No hablaré aquí de esa clase de darwinismo, sino acerca de la relación entre darwinismo y biogeografía, y de una ge­neración posterior de darwinistas sociales que se basaron, no sólo en la competencia individual del sistema capi­ta­lis­ta, sino en la competencia nacional y racial, que fue la ideología del imperialismo de fines del siglo xix, cuando las naciones europeas conquistaban el mundo, sometiendo a los pueblos de distintas regiones a su control político, en al­gunos casos esclavizándolos y exterminándolos, utili­zan­do el lenguaje del imperialismo para proyectar la ima­gen de es­pecies animales y vegetales que se extendieron por todo el mundo y, en algunos casos, ya habían despla­zado y ex­terminado formas tempranas que existían en el territorio conquistado.

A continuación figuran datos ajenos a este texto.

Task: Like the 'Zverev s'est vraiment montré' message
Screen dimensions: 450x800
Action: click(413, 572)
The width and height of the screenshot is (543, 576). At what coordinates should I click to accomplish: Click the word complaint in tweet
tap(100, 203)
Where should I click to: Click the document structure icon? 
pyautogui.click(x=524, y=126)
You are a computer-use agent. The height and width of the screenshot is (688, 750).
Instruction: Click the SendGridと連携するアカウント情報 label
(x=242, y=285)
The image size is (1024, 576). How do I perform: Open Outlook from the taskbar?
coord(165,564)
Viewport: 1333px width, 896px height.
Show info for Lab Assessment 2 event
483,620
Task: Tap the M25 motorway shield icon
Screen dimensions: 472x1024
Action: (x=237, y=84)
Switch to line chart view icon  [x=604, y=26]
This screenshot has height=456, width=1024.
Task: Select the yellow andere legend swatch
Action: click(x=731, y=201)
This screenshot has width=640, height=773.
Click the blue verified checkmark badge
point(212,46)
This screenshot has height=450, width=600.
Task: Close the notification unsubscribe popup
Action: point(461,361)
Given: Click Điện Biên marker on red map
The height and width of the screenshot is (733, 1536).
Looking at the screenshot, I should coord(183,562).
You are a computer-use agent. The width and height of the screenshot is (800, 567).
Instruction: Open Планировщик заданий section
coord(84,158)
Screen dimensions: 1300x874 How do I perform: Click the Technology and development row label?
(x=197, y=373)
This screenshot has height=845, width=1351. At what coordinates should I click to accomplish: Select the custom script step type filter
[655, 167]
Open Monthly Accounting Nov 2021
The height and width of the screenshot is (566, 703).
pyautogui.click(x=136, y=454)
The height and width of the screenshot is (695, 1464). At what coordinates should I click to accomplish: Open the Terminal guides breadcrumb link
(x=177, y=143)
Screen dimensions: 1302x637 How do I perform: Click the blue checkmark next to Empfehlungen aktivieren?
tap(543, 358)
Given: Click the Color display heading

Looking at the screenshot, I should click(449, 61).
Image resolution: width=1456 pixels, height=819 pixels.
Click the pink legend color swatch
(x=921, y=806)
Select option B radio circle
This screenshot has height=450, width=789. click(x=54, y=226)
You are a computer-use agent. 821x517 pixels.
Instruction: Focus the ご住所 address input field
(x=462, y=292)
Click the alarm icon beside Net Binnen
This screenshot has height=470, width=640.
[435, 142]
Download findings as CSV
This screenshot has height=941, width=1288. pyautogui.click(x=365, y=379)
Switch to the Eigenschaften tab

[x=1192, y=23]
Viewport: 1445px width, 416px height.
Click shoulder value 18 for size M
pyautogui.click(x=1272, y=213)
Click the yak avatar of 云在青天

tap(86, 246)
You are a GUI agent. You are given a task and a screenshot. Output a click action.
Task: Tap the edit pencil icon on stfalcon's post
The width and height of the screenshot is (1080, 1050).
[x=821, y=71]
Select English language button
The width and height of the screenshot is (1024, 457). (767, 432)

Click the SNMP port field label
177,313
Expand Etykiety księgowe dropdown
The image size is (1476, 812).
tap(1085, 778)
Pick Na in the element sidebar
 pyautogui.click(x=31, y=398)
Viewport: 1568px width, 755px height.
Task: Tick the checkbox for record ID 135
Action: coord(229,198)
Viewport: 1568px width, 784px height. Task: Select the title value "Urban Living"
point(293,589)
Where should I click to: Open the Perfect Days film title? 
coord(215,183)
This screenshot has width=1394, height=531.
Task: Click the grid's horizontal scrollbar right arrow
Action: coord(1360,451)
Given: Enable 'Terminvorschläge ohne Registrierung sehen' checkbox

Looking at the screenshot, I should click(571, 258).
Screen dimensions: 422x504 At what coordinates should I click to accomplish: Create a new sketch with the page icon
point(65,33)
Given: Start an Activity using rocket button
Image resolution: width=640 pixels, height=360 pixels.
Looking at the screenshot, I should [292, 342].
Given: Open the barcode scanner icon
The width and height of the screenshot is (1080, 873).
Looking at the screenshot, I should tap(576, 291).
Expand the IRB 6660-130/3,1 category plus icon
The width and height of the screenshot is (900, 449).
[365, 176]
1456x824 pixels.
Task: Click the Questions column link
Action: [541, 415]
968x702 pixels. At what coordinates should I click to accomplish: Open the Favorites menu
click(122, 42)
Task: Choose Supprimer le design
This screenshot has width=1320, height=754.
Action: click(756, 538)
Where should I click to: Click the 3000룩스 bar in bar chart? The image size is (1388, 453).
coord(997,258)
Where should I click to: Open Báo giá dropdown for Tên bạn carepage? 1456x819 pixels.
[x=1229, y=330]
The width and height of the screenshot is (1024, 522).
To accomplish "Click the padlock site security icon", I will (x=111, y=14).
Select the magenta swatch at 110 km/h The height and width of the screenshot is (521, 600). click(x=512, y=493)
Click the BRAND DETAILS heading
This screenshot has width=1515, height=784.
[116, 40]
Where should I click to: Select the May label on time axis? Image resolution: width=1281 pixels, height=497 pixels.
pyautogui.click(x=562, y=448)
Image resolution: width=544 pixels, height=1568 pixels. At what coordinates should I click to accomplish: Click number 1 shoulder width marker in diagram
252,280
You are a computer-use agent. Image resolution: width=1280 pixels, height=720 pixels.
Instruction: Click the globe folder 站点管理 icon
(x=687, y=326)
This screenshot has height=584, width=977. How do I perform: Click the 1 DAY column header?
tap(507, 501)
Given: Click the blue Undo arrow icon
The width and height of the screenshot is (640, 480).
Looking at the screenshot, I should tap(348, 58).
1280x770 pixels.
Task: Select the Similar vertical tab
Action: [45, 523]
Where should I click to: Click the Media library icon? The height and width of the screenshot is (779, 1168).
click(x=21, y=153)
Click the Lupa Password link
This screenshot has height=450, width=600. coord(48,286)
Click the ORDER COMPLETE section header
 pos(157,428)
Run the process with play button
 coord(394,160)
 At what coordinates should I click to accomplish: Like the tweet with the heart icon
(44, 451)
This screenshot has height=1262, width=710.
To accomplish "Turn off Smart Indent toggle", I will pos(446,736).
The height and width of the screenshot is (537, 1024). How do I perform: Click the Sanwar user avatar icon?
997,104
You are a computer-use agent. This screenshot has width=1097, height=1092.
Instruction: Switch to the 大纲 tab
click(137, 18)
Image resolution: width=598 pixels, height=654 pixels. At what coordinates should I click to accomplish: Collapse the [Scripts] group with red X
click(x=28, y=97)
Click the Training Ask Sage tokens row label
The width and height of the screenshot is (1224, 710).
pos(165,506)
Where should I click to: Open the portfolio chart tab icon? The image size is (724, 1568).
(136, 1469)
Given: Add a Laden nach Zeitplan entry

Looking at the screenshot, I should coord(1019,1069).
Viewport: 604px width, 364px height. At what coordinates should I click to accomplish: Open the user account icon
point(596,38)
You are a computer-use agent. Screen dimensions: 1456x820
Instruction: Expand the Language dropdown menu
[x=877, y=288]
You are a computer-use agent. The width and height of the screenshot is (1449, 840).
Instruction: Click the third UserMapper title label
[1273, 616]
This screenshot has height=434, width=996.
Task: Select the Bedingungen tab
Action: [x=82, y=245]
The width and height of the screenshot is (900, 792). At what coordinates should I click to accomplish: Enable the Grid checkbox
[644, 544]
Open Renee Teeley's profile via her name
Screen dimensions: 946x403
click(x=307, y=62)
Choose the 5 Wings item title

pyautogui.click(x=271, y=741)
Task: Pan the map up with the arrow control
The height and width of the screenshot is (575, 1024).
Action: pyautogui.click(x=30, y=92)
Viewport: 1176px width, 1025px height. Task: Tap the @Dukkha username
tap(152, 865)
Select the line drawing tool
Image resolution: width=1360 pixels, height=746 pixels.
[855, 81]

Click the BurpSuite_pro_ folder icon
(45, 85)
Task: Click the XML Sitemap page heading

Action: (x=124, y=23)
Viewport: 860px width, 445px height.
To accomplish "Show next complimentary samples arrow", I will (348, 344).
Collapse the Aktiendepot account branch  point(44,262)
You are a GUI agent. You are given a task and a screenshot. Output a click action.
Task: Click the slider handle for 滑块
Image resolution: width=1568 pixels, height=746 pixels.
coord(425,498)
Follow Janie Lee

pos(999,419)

Es un caso de importación del lenguaje político y de me­táforas hacia la ciencia que se usa para justificar la ideo­lo­gía misma, pero ahora no se tata de competencia indivi­dual al interior de una población, sino de competencia en­tre poblaciones, entre naciones, entre razas y, en el mo­delo biológico, entre especies. El problema esencial es saber cómo funciona esa interacción y si debe considerarse mala ciencia la que emplea metáforas políticas o ideológicas para construir sus propios modelos. Se necesita pensar con mu­cho cuidado en esa idea de mala ciencia, de ciencia políti­ca­­men­te corrupta, políticamente contaminada, ya que de hecho, muchas teorías científicas obtienen modelos, metá­foras e inspiración de fuentes externas, como la política, la re­li­gión y el mundo del arte; existen muchas fuentes de ins­pira­ción, y si se desecha cada teoría científica que use al­gún ele­mento de inspiración externa en la forma en que repre­senta la na­turaleza y se le considera como mala cien­cia, me temo que entonces no quedará mucha buena ciencia, si es que queda­ra alguna. Así que tenemos que ser muy cuidadosos para sa­ber de dónde vienen las metáforas; esto es particular­men­te importante en la escena política, cuando se usan las metá­foras para justificar el sistema. No estoy su­giriendo que to­memos una actitud relajada frente a este asunto, sino que de­bemos estar muy atentos sobre la forma en que la ciencia puede reflejar los valores sociales y ser así usada para de­fen­der ideologías particulares. Pero la idea de que si esto ocu­rre es razón suficiente para considerarla mala ciencia resulta problemática, porque si las metáforas realmente fun­cionan cuando se les pone a prueba en la naturaleza, me temo que tendremos que vivir aceptando el hecho de que funcionan bien, de que entonces sirven para hacer buena ciencia, incluso si no nos hace felices conocer la fuente de la cual provienen.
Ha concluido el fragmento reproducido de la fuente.